• [What needs to be done] Each entry needs to be reproduced exactly, with none left out.

Collection entries:
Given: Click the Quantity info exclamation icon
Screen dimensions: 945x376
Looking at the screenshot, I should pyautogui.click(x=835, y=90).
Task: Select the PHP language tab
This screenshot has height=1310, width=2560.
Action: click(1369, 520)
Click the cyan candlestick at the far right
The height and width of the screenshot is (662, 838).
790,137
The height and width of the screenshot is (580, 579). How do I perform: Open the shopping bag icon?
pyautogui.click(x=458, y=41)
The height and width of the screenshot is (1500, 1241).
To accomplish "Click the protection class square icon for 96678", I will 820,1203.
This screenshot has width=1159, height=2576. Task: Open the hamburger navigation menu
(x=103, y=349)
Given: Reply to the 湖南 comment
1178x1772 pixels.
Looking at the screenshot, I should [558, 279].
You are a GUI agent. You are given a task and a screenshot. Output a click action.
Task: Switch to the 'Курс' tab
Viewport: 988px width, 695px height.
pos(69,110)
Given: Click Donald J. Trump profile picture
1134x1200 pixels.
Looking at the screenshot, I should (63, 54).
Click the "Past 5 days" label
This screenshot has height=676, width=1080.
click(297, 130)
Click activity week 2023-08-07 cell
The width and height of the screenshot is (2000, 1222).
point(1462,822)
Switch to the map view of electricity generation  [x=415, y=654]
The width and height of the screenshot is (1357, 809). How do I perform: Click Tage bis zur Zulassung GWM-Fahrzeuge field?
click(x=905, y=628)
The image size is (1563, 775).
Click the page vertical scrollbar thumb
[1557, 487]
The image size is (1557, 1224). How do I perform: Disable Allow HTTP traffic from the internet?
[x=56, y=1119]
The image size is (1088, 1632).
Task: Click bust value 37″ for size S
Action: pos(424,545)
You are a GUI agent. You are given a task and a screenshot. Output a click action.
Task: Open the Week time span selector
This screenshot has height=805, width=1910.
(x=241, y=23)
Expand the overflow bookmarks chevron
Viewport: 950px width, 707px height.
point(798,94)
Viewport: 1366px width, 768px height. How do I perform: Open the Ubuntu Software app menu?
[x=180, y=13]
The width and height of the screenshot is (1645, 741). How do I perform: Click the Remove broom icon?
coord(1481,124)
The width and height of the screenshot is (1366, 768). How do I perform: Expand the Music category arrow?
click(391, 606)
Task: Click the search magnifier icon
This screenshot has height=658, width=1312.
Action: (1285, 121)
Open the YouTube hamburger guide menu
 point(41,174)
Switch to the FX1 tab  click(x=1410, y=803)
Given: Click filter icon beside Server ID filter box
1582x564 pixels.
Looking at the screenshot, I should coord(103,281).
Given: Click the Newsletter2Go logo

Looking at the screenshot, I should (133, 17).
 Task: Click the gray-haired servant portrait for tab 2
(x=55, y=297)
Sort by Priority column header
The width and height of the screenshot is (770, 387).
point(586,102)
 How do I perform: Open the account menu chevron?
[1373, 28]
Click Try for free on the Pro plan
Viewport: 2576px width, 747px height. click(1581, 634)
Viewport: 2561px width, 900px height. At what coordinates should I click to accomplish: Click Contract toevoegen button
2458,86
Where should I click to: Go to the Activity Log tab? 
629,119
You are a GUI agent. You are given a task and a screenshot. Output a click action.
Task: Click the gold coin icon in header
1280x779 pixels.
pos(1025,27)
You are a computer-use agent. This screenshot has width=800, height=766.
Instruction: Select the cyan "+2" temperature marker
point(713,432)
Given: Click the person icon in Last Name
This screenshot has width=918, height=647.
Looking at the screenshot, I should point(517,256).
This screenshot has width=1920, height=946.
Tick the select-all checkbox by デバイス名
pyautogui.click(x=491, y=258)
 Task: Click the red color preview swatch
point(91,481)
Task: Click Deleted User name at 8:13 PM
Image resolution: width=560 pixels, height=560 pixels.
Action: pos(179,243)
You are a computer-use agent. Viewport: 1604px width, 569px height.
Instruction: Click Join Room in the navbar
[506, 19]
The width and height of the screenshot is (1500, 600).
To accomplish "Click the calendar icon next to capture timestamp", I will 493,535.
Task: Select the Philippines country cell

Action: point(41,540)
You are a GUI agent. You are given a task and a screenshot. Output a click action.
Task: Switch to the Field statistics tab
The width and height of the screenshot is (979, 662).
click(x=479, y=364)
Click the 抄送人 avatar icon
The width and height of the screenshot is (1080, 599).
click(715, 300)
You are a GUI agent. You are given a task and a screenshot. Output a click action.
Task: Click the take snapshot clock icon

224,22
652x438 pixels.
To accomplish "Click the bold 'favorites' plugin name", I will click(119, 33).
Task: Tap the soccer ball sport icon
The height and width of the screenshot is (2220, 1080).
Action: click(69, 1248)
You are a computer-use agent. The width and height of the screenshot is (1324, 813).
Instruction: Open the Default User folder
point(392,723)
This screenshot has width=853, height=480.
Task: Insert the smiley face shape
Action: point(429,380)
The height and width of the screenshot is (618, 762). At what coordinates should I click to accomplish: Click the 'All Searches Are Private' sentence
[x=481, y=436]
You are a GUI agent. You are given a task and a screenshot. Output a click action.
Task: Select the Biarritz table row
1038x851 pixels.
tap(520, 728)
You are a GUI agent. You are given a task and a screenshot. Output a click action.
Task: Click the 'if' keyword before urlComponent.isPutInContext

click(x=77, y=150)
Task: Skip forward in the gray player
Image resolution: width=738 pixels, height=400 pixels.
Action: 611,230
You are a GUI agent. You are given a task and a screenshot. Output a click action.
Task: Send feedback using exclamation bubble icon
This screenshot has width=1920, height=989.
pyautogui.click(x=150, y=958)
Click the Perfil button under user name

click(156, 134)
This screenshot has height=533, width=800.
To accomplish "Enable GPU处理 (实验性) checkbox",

• [Answer space]
Given: Click the Quantity info exclamation icon
Screen dimensions: 945x376
Looking at the screenshot, I should pyautogui.click(x=835, y=90).
Task: Select the PHP language tab
This screenshot has height=1310, width=2560.
Action: click(1369, 520)
Click the cyan candlestick at the far right
The height and width of the screenshot is (662, 838).
790,137
The height and width of the screenshot is (580, 579). How do I perform: Open the shopping bag icon?
pyautogui.click(x=458, y=41)
The height and width of the screenshot is (1500, 1241).
To accomplish "Click the protection class square icon for 96678", I will 820,1203.
This screenshot has width=1159, height=2576. Task: Open the hamburger navigation menu
(x=103, y=349)
Given: Reply to the 湖南 comment
1178x1772 pixels.
Looking at the screenshot, I should [558, 279].
You are a GUI agent. You are given a task and a screenshot. Output a click action.
Task: Switch to the 'Курс' tab
Viewport: 988px width, 695px height.
pos(69,110)
Given: Click Donald J. Trump profile picture
1134x1200 pixels.
Looking at the screenshot, I should (63, 54).
Click the "Past 5 days" label
This screenshot has height=676, width=1080.
click(297, 130)
Click activity week 2023-08-07 cell
The width and height of the screenshot is (2000, 1222).
point(1462,822)
Switch to the map view of electricity generation  [x=415, y=654]
The width and height of the screenshot is (1357, 809). How do I perform: Click Tage bis zur Zulassung GWM-Fahrzeuge field?
click(x=905, y=628)
The image size is (1563, 775).
Click the page vertical scrollbar thumb
[1557, 487]
The image size is (1557, 1224). How do I perform: Disable Allow HTTP traffic from the internet?
[x=56, y=1119]
The image size is (1088, 1632).
Task: Click bust value 37″ for size S
Action: pos(424,545)
You are a GUI agent. You are given a task and a screenshot. Output a click action.
Task: Open the Week time span selector
This screenshot has height=805, width=1910.
(x=241, y=23)
Expand the overflow bookmarks chevron
Viewport: 950px width, 707px height.
point(798,94)
Viewport: 1366px width, 768px height. How do I perform: Open the Ubuntu Software app menu?
[x=180, y=13]
The width and height of the screenshot is (1645, 741). How do I perform: Click the Remove broom icon?
coord(1481,124)
The width and height of the screenshot is (1366, 768). How do I perform: Expand the Music category arrow?
click(391, 606)
Task: Click the search magnifier icon
This screenshot has height=658, width=1312.
Action: (1285, 121)
Open the YouTube hamburger guide menu
 point(41,174)
Switch to the FX1 tab  click(x=1410, y=803)
Given: Click filter icon beside Server ID filter box
1582x564 pixels.
Looking at the screenshot, I should coord(103,281).
Given: Click the Newsletter2Go logo

Looking at the screenshot, I should (133, 17).
 Task: Click the gray-haired servant portrait for tab 2
(x=55, y=297)
Sort by Priority column header
The width and height of the screenshot is (770, 387).
point(586,102)
 How do I perform: Open the account menu chevron?
[1373, 28]
Click Try for free on the Pro plan
Viewport: 2576px width, 747px height. click(1581, 634)
Viewport: 2561px width, 900px height. At what coordinates should I click to accomplish: Click Contract toevoegen button
2458,86
Where should I click to: Go to the Activity Log tab? 
629,119
You are a GUI agent. You are given a task and a screenshot. Output a click action.
Task: Click the gold coin icon in header
1280x779 pixels.
pos(1025,27)
You are a computer-use agent. This screenshot has width=800, height=766.
Instruction: Select the cyan "+2" temperature marker
point(713,432)
Given: Click the person icon in Last Name
This screenshot has width=918, height=647.
Looking at the screenshot, I should point(517,256).
This screenshot has width=1920, height=946.
Tick the select-all checkbox by デバイス名
pyautogui.click(x=491, y=258)
 Task: Click the red color preview swatch
point(91,481)
Task: Click Deleted User name at 8:13 PM
Image resolution: width=560 pixels, height=560 pixels.
Action: pos(179,243)
You are a computer-use agent. Viewport: 1604px width, 569px height.
Instruction: Click Join Room in the navbar
[506, 19]
The width and height of the screenshot is (1500, 600).
To accomplish "Click the calendar icon next to capture timestamp", I will 493,535.
Task: Select the Philippines country cell

Action: point(41,540)
You are a GUI agent. You are given a task and a screenshot. Output a click action.
Task: Switch to the Field statistics tab
The width and height of the screenshot is (979, 662).
click(x=479, y=364)
Click the 抄送人 avatar icon
The width and height of the screenshot is (1080, 599).
click(715, 300)
You are a GUI agent. You are given a task and a screenshot. Output a click action.
Task: Click the take snapshot clock icon

224,22
652x438 pixels.
To accomplish "Click the bold 'favorites' plugin name", I will click(119, 33).
Task: Tap the soccer ball sport icon
The height and width of the screenshot is (2220, 1080).
Action: click(69, 1248)
You are a computer-use agent. The width and height of the screenshot is (1324, 813).
Instruction: Open the Default User folder
point(392,723)
This screenshot has width=853, height=480.
Task: Insert the smiley face shape
Action: point(429,380)
The height and width of the screenshot is (618, 762). At what coordinates should I click to accomplish: Click the 'All Searches Are Private' sentence
[x=481, y=436]
You are a GUI agent. You are given a task and a screenshot. Output a click action.
Task: Select the Biarritz table row
1038x851 pixels.
tap(520, 728)
You are a GUI agent. You are given a task and a screenshot. Output a click action.
Task: Click the 'if' keyword before urlComponent.isPutInContext

click(x=77, y=150)
Task: Skip forward in the gray player
Image resolution: width=738 pixels, height=400 pixels.
Action: 611,230
You are a GUI agent. You are given a task and a screenshot. Output a click action.
Task: Send feedback using exclamation bubble icon
This screenshot has width=1920, height=989.
pyautogui.click(x=150, y=958)
Click the Perfil button under user name

click(156, 134)
This screenshot has height=533, width=800.
To accomplish "Enable GPU处理 (实验性) checkbox",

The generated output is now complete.